Now, however, the fringe is urban fabric. Designers of all stripes have been thought leaders in this process, pointing the way with innovative thinking and problem-solving. But they had significant help—the best kind of help a designer can get—clients with the foresight and fortitude to seek, even demand, new ways of thinking about their working environment and its effects.
On the commercial scale, those clients in the early 1990s were almost exclusively nonprofits, such as the Audubon Society and the Natural Resources Defense Council, whose mission resonates with the message of environmentally sustainable design. They were followed in relatively short order by government entities following the same plumb line as the NGOs. They all seized the opportunity to explain their missions through the message of design. But at that time, there were enough unknowns about sustainable methods and materials to make the decision to go green a daring one. Although today's green onslaught may seem the result of an inexorable march toward sanity about sustainability, it is much more the outcome of dedicated professionals and advocates pushing ahead step by step to create the state of awareness—let's not yet call it consciousness—that exists today.
Now the focus has shifted. The non-profits and government bodies are still pro-active advocates of sustainability, but they have been displaced as thought leaders—and as clients—by the corporate world.
While it may have seemed easy at first blush to dismiss corporate America's move toward sustainable practices as a mere marketing ploy, it is far less so today.

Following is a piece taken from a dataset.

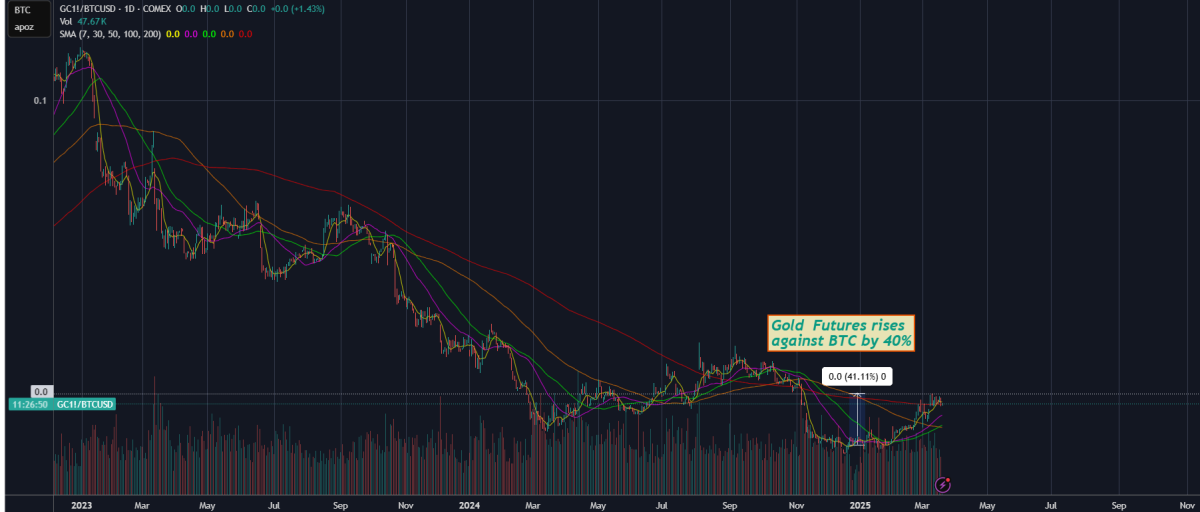The image size is (1200, 512).
Task: Click the green SMA value in legend
Action: point(208,34)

That's because, for whatever reason different companies began to explore green ideas—and marketing was certainly one of those prime motivators—there are several factors that have rendered that explanation virtually obsolete. First, to refer to mere marketing is to diminish its very real importance in the corporate scheme. For companies worth billions of dollars, brand dissemination and protection is an enormous priority. Applying green precepts to store design goes a long way toward winning points among skeptics. For giant multinationals, marketing is identity, and identity is wrapped up tight in business practices and public stance.
With that understanding, the basic question when working with corporate clients on their sustainability initiatives is, What do they want?
In essence, they want to achieve three elements of a strategy, even if those elements may seem (or be) incompatible with one another.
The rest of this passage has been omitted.